**SELECTED EXTRACT:**
Julio Desouza (jdesouza), Sunday, 30 May 2004 21:06 (twenty-two years ago)

I expect as many answers to this as a Maryann Amacher thread!

Jeff Sumner (Jeff Sumner), Monday, 31 May 2004 03:10 (twenty-two years ago)

I bought Kubisch's 'On Air' last month. many things in common with Amacher -- installation music, incredibly brutal high frequency arpeggios, collaged analog drones rising & fading. The overall effect is very different though, much closer to Conrad Schnitzler's early cassette albums.

would clear most rooms. I'm into it, on the lookout for the other stuff.


(Jon L), Monday, 31 May 2004 03:27 (twenty-two years ago)

ooh, 'Sechs Spiegel' sounds good, I could do with an hour of that

'On Air' is a lot more varied than my description above. It's also got some lovely unsettling extended drones. don't like the speak-and-spell piece though.

(Jon L), Monday, 31 May 2004 03:41 (twenty-two years ago)

I want to drink Budweiser and listen to drones!!! (I'm done with Mickey's)

Jeff Sumner (Jeff Sumner), Monday, 31 May 2004 03:47 (twenty-two years ago)

Read a review of 'air', which got me to do this thread.

If anyone has any more suggestions then here's another list to choose from:

http://www.forcedexposure.com/bin/search.pl?search_string=christina+kubisch&searchfield=artist

(What sound art will translate into a good record at home is a question...hope these people will do some installations here someday soon: this is what half of my threads end on these days, hoping these people will play here)

**DATASET SECTION:**
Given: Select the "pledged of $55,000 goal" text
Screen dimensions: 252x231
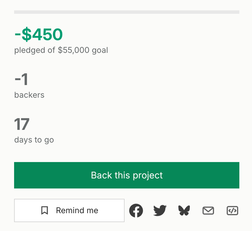Looking at the screenshot, I should tap(61, 50).
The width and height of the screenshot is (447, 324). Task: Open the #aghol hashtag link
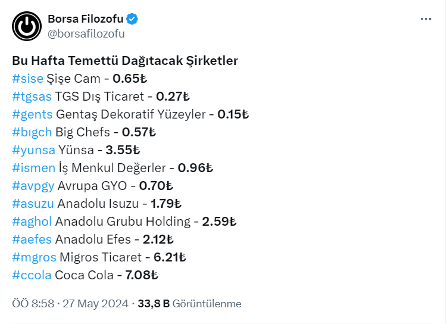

**TASK GOAL:** From the forum thread on Christina Kubisch's sound recordings, extract everything from "(What sound art" down to "will play here)", copying it word for word.

**ANSWER IN FULL:**
(What sound art will translate into a good record at home is a question...hope these people will do some installations here someday soon: this is what half of my threads end on these days, hoping these people will play here)